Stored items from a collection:
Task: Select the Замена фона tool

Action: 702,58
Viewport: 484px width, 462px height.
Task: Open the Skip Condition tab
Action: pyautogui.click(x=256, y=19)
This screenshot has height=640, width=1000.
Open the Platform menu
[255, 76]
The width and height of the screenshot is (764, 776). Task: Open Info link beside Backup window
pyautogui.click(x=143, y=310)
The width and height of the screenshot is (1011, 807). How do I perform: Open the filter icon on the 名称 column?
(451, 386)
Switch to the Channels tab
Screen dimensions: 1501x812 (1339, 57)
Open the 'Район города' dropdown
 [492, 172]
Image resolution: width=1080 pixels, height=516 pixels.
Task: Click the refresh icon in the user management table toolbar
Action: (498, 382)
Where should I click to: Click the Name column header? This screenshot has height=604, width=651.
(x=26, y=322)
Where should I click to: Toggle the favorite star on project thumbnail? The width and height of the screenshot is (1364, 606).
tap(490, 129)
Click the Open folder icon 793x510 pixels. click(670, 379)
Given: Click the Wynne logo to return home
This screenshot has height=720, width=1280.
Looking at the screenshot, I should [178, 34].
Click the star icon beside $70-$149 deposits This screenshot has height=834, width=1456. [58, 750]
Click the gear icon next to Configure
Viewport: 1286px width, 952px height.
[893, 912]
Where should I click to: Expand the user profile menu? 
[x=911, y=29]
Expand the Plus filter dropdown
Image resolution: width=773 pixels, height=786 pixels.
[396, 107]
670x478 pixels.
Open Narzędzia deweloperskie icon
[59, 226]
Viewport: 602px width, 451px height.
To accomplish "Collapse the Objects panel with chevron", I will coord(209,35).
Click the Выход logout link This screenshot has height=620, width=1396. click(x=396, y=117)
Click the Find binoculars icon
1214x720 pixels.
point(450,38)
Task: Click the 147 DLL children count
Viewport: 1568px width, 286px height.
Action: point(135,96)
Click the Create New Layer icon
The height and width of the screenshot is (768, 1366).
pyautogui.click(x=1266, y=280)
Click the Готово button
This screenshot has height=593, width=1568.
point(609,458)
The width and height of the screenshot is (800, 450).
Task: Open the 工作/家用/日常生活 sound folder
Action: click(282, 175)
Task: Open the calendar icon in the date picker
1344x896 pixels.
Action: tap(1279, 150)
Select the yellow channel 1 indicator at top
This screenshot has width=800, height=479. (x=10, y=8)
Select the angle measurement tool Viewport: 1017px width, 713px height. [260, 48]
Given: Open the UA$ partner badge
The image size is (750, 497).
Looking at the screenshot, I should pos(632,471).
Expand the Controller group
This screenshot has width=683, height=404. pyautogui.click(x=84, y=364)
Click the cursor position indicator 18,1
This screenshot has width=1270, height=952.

### [Work instruction]
Could you retype every record above exactly as written?

### [Answer space]
Task: Select the Замена фона tool

Action: 702,58
Viewport: 484px width, 462px height.
Task: Open the Skip Condition tab
Action: pyautogui.click(x=256, y=19)
This screenshot has height=640, width=1000.
Open the Platform menu
[255, 76]
The width and height of the screenshot is (764, 776). Task: Open Info link beside Backup window
pyautogui.click(x=143, y=310)
The width and height of the screenshot is (1011, 807). How do I perform: Open the filter icon on the 名称 column?
(451, 386)
Switch to the Channels tab
Screen dimensions: 1501x812 (1339, 57)
Open the 'Район города' dropdown
 [492, 172]
Image resolution: width=1080 pixels, height=516 pixels.
Task: Click the refresh icon in the user management table toolbar
Action: (498, 382)
Where should I click to: Click the Name column header? This screenshot has height=604, width=651.
(x=26, y=322)
Where should I click to: Toggle the favorite star on project thumbnail? The width and height of the screenshot is (1364, 606).
tap(490, 129)
Click the Open folder icon 793x510 pixels. click(670, 379)
Given: Click the Wynne logo to return home
This screenshot has height=720, width=1280.
Looking at the screenshot, I should [178, 34].
Click the star icon beside $70-$149 deposits This screenshot has height=834, width=1456. [58, 750]
Click the gear icon next to Configure
Viewport: 1286px width, 952px height.
[893, 912]
Where should I click to: Expand the user profile menu? 
[x=911, y=29]
Expand the Plus filter dropdown
Image resolution: width=773 pixels, height=786 pixels.
[396, 107]
670x478 pixels.
Open Narzędzia deweloperskie icon
[59, 226]
Viewport: 602px width, 451px height.
To accomplish "Collapse the Objects panel with chevron", I will coord(209,35).
Click the Выход logout link This screenshot has height=620, width=1396. click(x=396, y=117)
Click the Find binoculars icon
1214x720 pixels.
point(450,38)
Task: Click the 147 DLL children count
Viewport: 1568px width, 286px height.
Action: point(135,96)
Click the Create New Layer icon
The height and width of the screenshot is (768, 1366).
pyautogui.click(x=1266, y=280)
Click the Готово button
This screenshot has height=593, width=1568.
point(609,458)
The width and height of the screenshot is (800, 450).
Task: Open the 工作/家用/日常生活 sound folder
Action: click(282, 175)
Task: Open the calendar icon in the date picker
1344x896 pixels.
Action: tap(1279, 150)
Select the yellow channel 1 indicator at top
This screenshot has width=800, height=479. (x=10, y=8)
Select the angle measurement tool Viewport: 1017px width, 713px height. [260, 48]
Given: Open the UA$ partner badge
The image size is (750, 497).
Looking at the screenshot, I should pos(632,471).
Expand the Controller group
This screenshot has width=683, height=404. pyautogui.click(x=84, y=364)
Click the cursor position indicator 18,1
This screenshot has width=1270, height=952.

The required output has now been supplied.